Uber enfrenta novo julgamento por agressão sexual após indenização de US$ 8,5 milhões

Uber volta a tribunal em novo caso de agressão sexual, após indenização de US$ 8,5 milhões em processo similar

Após um revés crucial em um julgamento anterior, a Uber enfrentará um novo processo na terça-feira, desta vez com alegações de uma segunda mulher que afirma ter sido agredida sexualmente por um motorista do aplicativo.

O julgamento, que deve durar cerca de três semanas, será realizado no tribunal federal de Charlotte, na Carolina do Norte, nos Estados Unidos. O resultado deste caso é crucial para determinar se a recente indenização de US$ 8,5 milhões concedida no Arizona foi um evento isolado ou um indicativo de problemas mais amplos para a Uber, que enfrenta mais de 3.300 ações judiciais semelhantes.

Ambos os casos são considerados “pioneiros”, ou seja, casos-teste que podem definir o valor das ações judiciais restantes e influenciar possíveis acordos. A autora da ação alega que, em março de 2019, o motorista a agarrou na coxa e perguntou se podia “ficar com ela” ao deixá-la em Raleigh, Carolina do Norte, o que a fez fugir do veículo.

A Uber, que já enfrentou diversas controvérsias sobre segurança, não nega que o incidente tenha ocorrido, mas argumenta que é uma empresa de software e não uma “transportadora pública”, isentando-se da obrigação legal de proteger os passageiros. A empresa também defende que não é responsável pelas ações de seus motoristas, considerados contratados independentes. A classificação dos motoristas como funcionários ou contratados é um debate constante que acompanha a Uber desde sua criação.

O julgamento será presidido pelo juiz Charles Breyer, que supervisiona o litígio em massa contra a Uber. Em comunicado, um porta-voz da Uber afirmou que o incidente não foi relatado à empresa ou à polícia e só veio à tona com o processo. “A agressão sexual é um crime horrível que levamos extremamente a sério. Continuamos focados em investir em tecnologia, políticas e parcerias que fortaleçam a segurança, ajudem a prevenir danos e apoiem as vítimas”, disse o porta-voz.

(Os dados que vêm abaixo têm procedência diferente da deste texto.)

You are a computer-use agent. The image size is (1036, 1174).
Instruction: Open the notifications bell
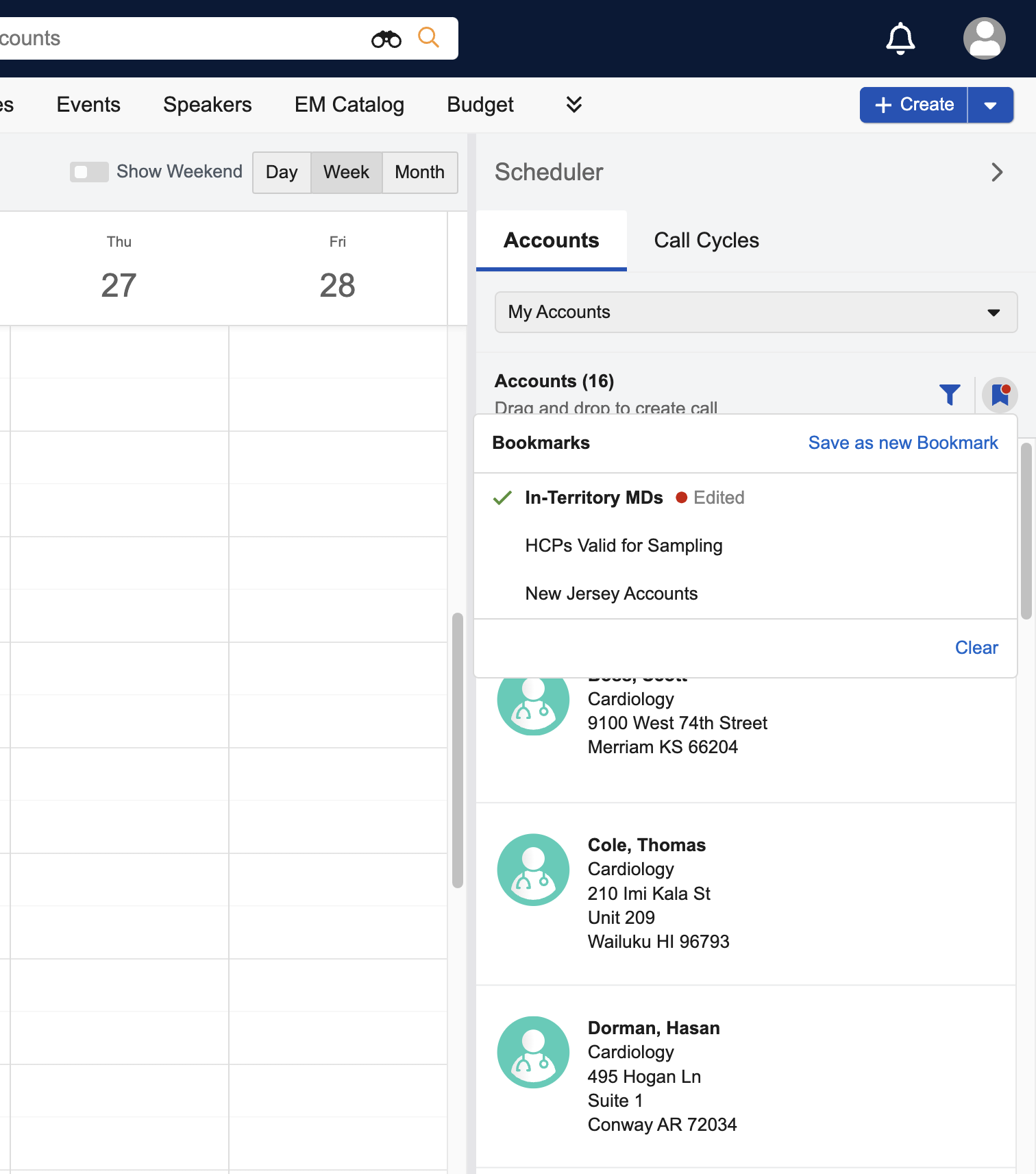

Em fevereiro, um júri considerou o motorista um agente da Uber, responsabilizando a empresa por uma agressão sexual ocorrida em 2023 no Arizona. A vítima recebeu US$ 8,5 milhões em indenização por danos morais, mas não recebeu indenização por danos punitivos. A Uber apelou da decisão. A empresa também enfrenta mais de 500 processos semelhantes no tribunal estadual da Califórnia, tendo vencido um deles em setembro.